The new time begins officially at 2 a.m. on March 10, but most people turn their clocks ahead an hour when they go to bed the night before.

According to the U.S. Naval Observatory Astronomical Applications Department, DST came about in 1918, but was repealed in 1919 in favor of local rules on whether to observe the twice-annual time change. Daylight saving time was re-established and nationally observed at the start of World War II and remained in effect through September 1945.

The Uniformed Time Act of 1966 standardized the observation dates, providing an allowance for local exemptions.

During what the U.S. Naval Observatory called the "energy crisis years" in the 1970s, Congress enacted an early starting date, calling for daylight saving time to begin on Jan. 6 in 1974 and Feb. 23 in 1975. The following year, daylight saving time went back to a late-April start date. Beginning in 1986 and continuing through 2006, the start and end dates of daylight saving time remained consistent. Now those dates have changed, however, thanks to the Energy Policy Act of 2005.

• Daylight saving time begins at 2 a.m. on the second Sunday of March
• Daylight saving time ends at 2 a.m. on the first Sunday of November

Signed into law on Aug. 8, 2005, the act not only extends daylight saving time by four weeks, but also requires efficiency standards for certain large appliances as well as provisions for energy production, distribution, storage, efficiency, conservation and research.

“Change your clock, change your battery”

The U.S. Consumer Product Safety Commission is urging consumers to replace the batteries in their smoke and carbon monoxide alarms this weekend for daylight saving time. Fresh batteries allow smoke and CO alarms to do their jobs saving lives by alerting families of a fire or a buildup of deadly carbon monoxide in their homes.

CPSC estimates there was a yearly average of 386,300 residential fires resulting in nearly 2,400 deaths between 2006 and 2008.

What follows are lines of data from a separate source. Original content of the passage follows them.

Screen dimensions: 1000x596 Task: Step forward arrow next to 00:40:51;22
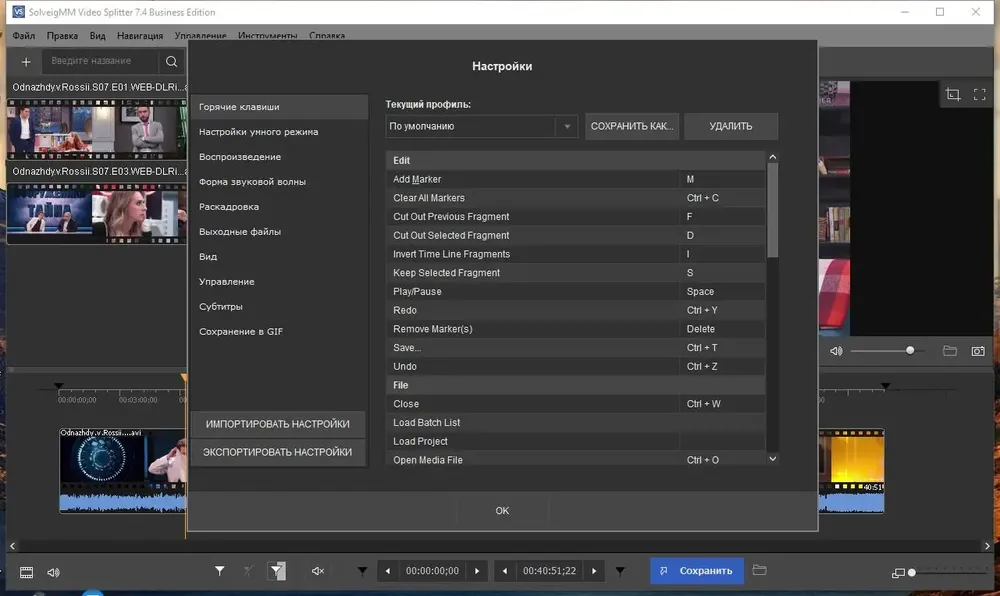click(x=594, y=571)
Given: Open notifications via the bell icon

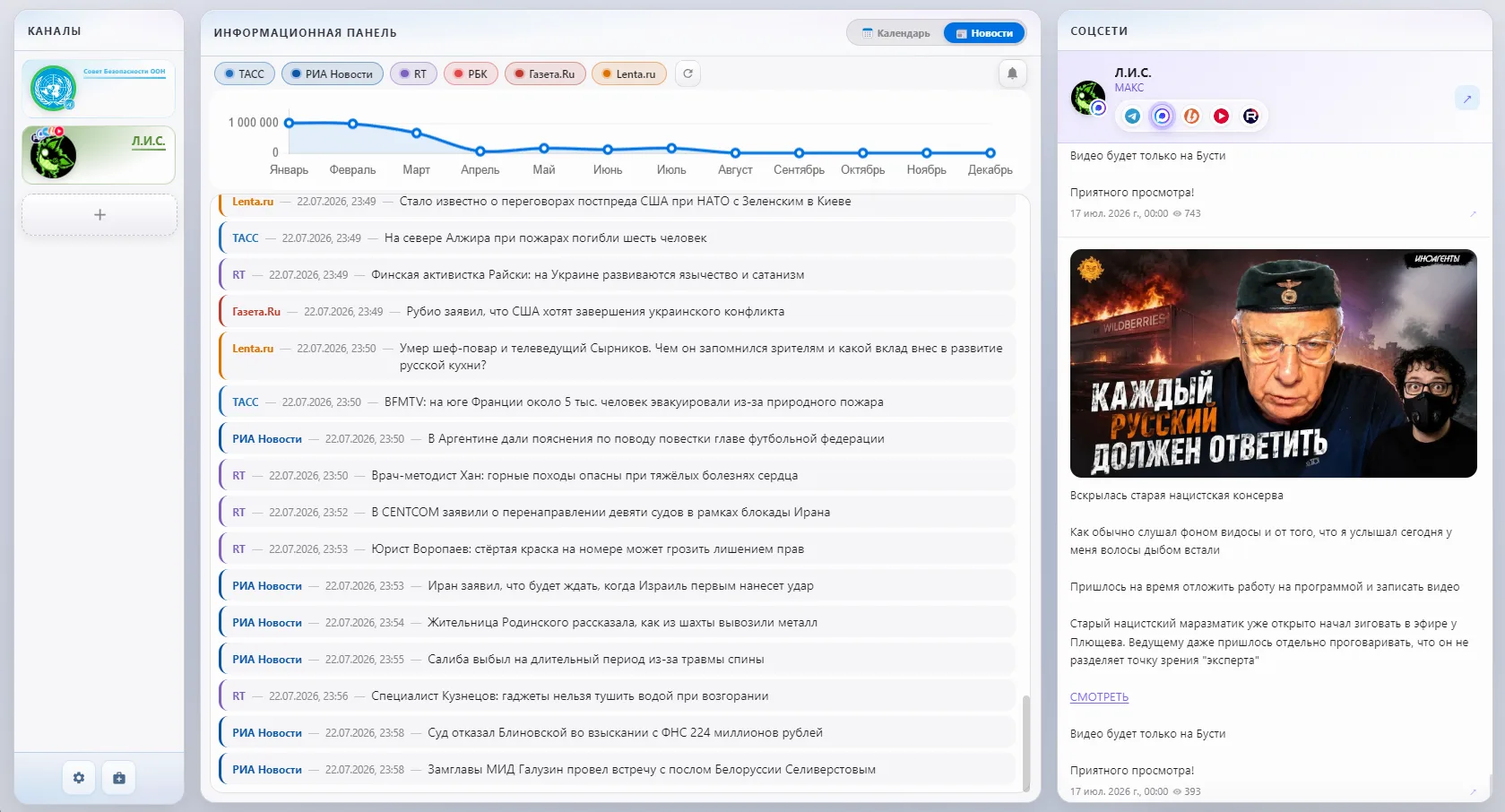Looking at the screenshot, I should tap(1012, 73).
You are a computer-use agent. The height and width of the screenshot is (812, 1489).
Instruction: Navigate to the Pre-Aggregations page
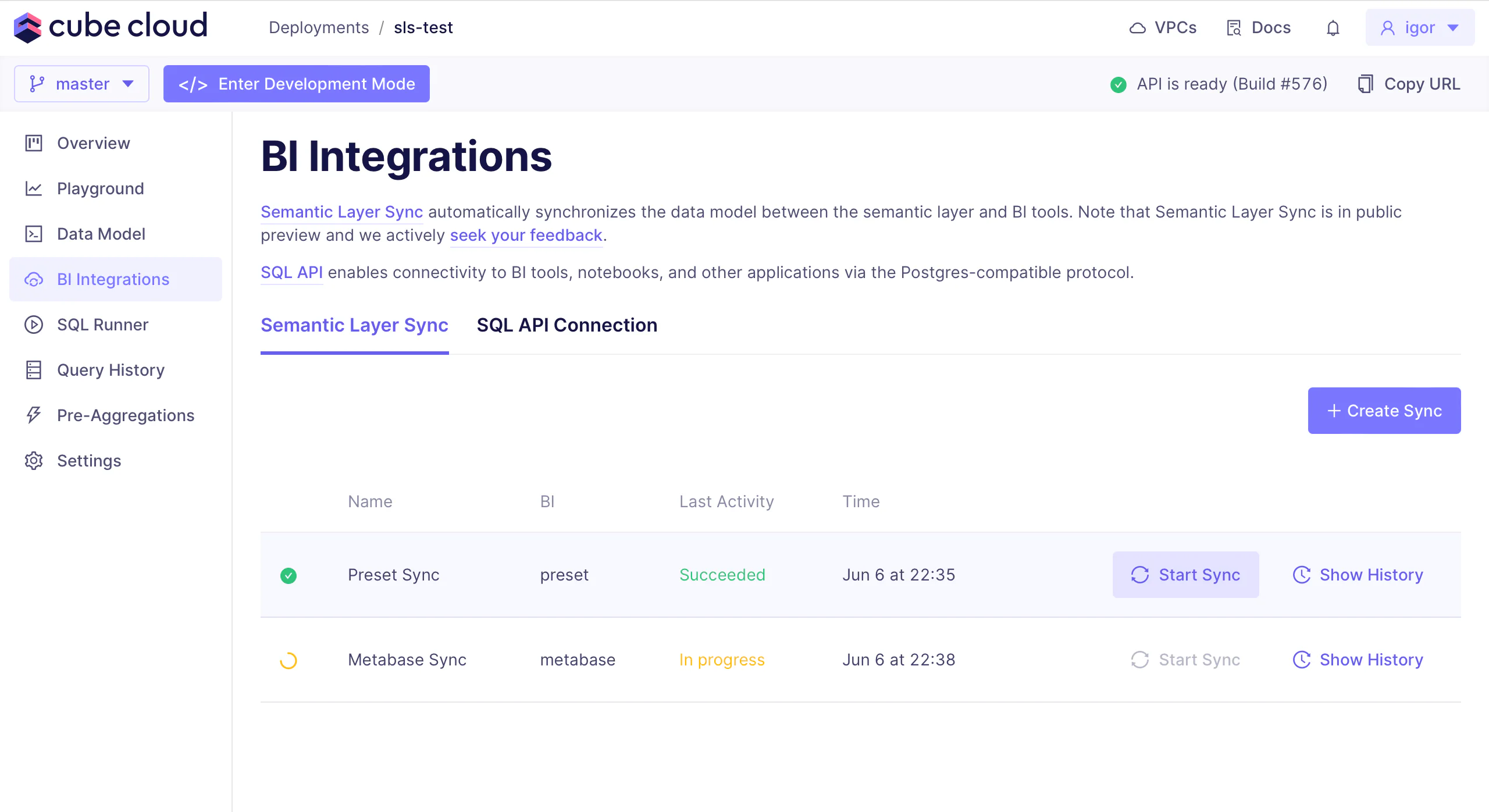pyautogui.click(x=125, y=415)
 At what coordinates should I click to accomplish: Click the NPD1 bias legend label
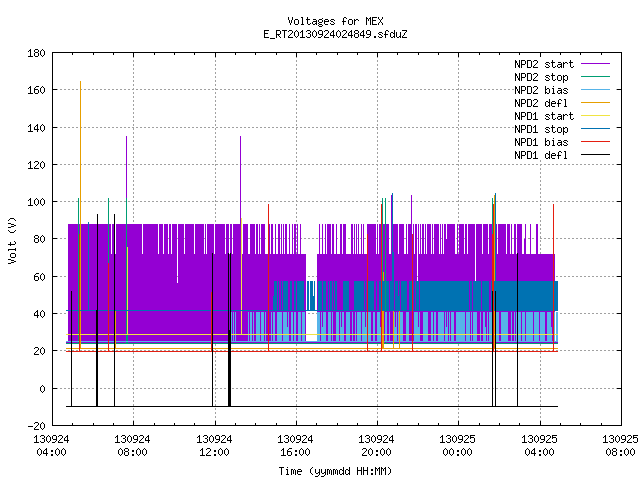[x=541, y=142]
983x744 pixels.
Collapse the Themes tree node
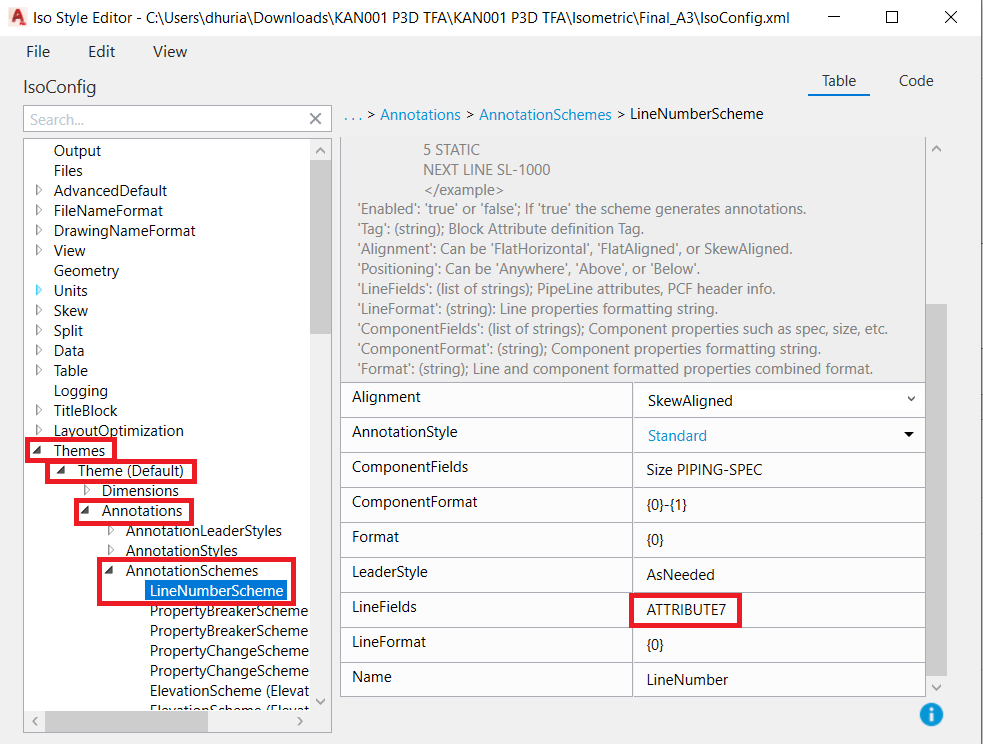(35, 450)
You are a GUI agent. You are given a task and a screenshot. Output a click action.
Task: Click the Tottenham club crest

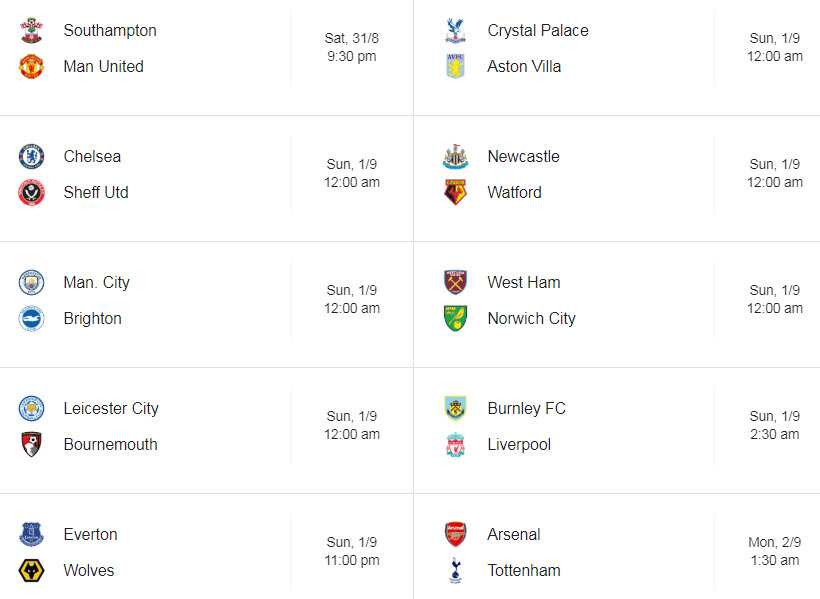click(454, 570)
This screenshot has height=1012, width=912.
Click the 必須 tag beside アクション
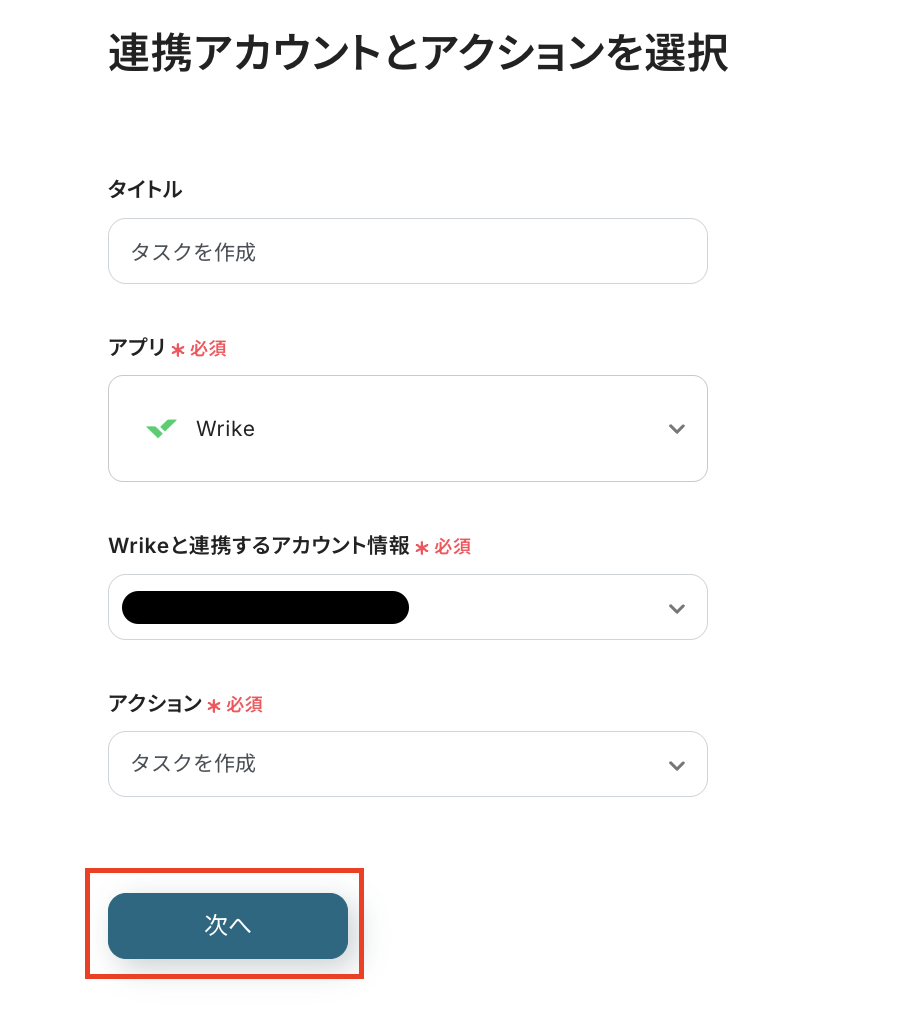(x=244, y=705)
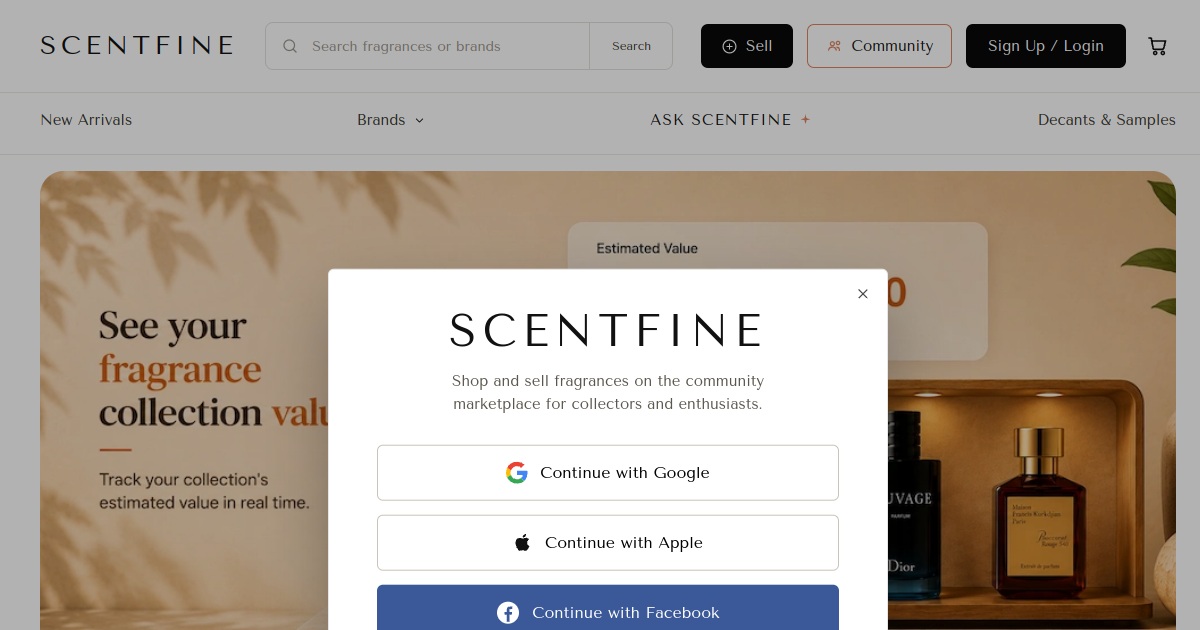Close the login dialog with X
Image resolution: width=1200 pixels, height=630 pixels.
click(863, 294)
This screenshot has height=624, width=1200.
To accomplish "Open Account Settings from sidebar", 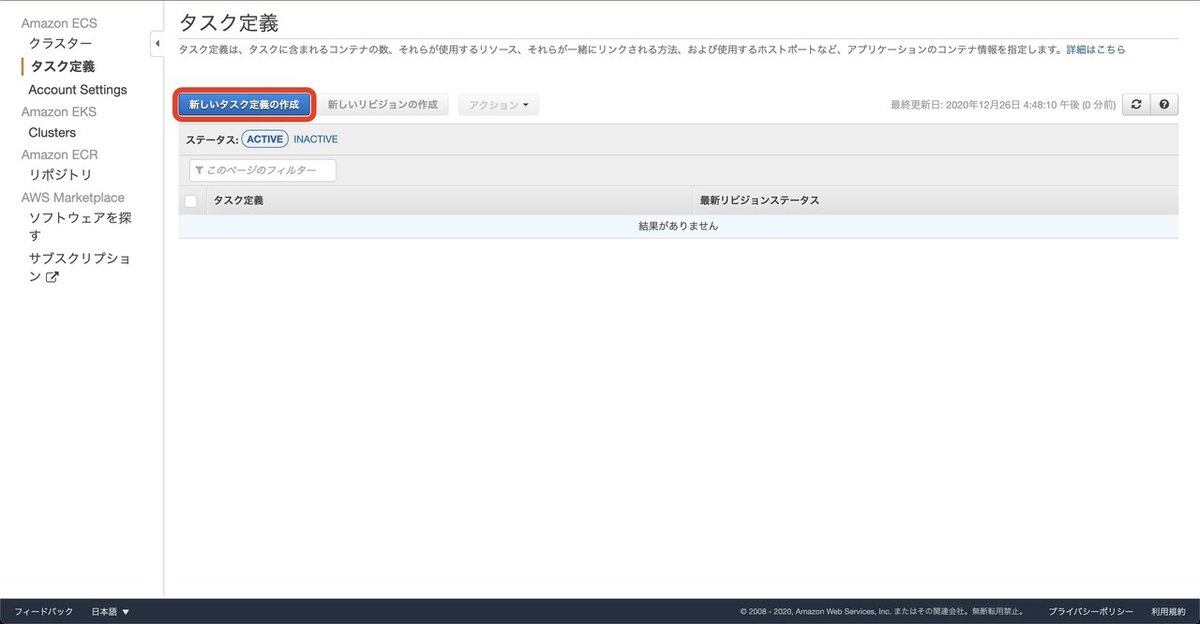I will click(77, 89).
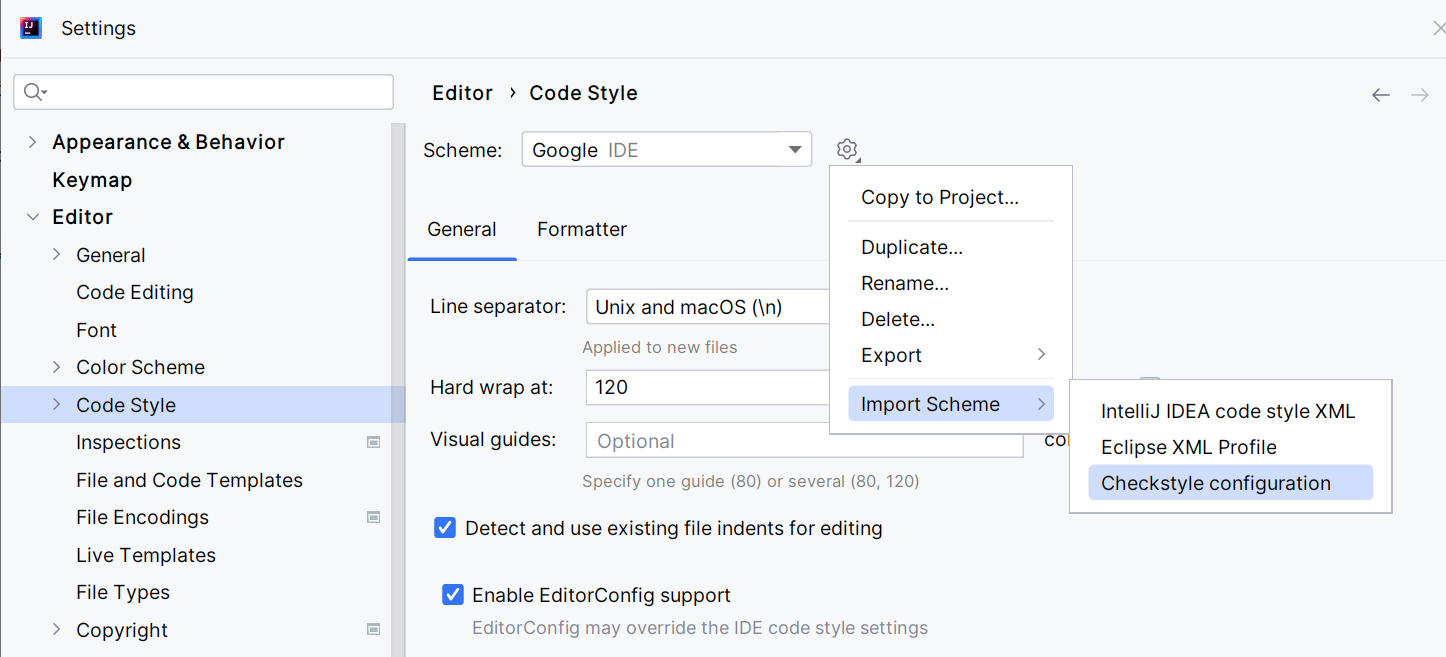Image resolution: width=1446 pixels, height=657 pixels.
Task: Choose Eclipse XML Profile import option
Action: coord(1189,447)
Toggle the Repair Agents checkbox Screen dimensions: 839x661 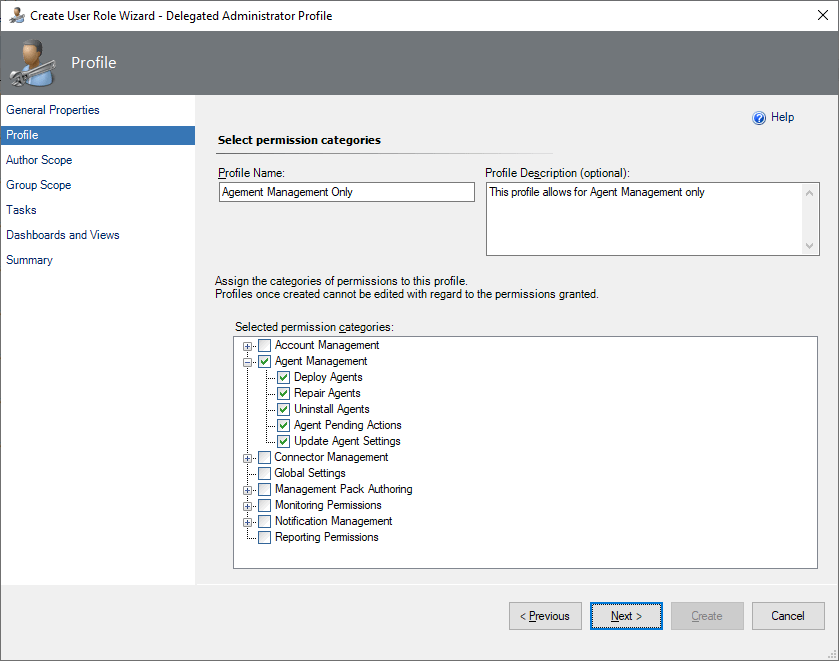pos(284,394)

Two-thirds of fire deaths occur in homes where there are no smoke alarms or no working smoke alarms. That is why it is important to replace batteries at least once every year and to test alarms every month to make sure they work. CPSC recommends consumers have smoke alarms on every level of their home, outside bedrooms and inside each bedroom.

CPSC estimates there was an annual average of 183 unintentional non-fire CO poisoning deaths associated with consumer products between 2006 and 2008. CO is called the "invisible killer" because it is a colorless, odorless and poisonous gas. Because of this, people may not know they are being poisoned. Carbon monoxide is produced by the incomplete burning of fuel in various products, including furnaces, portable generators, fireplaces, cars and charcoal grills.